EXCERPT PROVIDED: Begin

Large stovetop griddle
Two automatic cleaning modes
Edge-to-edge burners fit pots and pans of all sizes
Gas line connection point isn’t very generous (may require a plumber to move your valve and hose)
No additional grate to swap out griddle plate
We purchased the GE JGB700SEJSS Gas Range so our reviewer could put it to the test in his kitchen. Keep reading for our full product review.
When my wife and I started shopping for our first home, one of the items on our must-have list was a gas range. We love to cook. My wife went to culinary school and while I flail a bit in the kitchen—cooking less by instinct and more by following recipes to the letter—I enjoy the effort (if not always the results). When we finally closed on our home, we did get a gas range—albeit a sub-par model with one burner that didn’t auto-ignite and baseline button controls that made a mystifying sequence of sounds. That’s why we were excited to upgrade to the GE JGB700SEJSS—a self-cleaning model with a sleek, fingerprint-resistant slate exterior. Read on for our assessment of the range’s setup process, design, performance, and competition.

EXCERPT PROVIDED: End
RECORDED INFORMATION: Begin

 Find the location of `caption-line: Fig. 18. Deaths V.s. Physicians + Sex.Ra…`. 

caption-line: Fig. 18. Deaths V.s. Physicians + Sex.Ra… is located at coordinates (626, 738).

RECORDED INFORMATION: End

# WORK REQUEST 1
In the gas range review, what kind of school did the reviewer's wife attend?
# WORK REQUEST 2
Return the passage of the gas range review from "Large stovetop griddle" up to and including "valve and hose)".

# PROBLEM SOLUTION 1
Culinary school.

# PROBLEM SOLUTION 2
Large stovetop griddle
Two automatic cleaning modes
Edge-to-edge burners fit pots and pans of all sizes
Gas line connection point isn’t very generous (may require a plumber to move your valve and hose)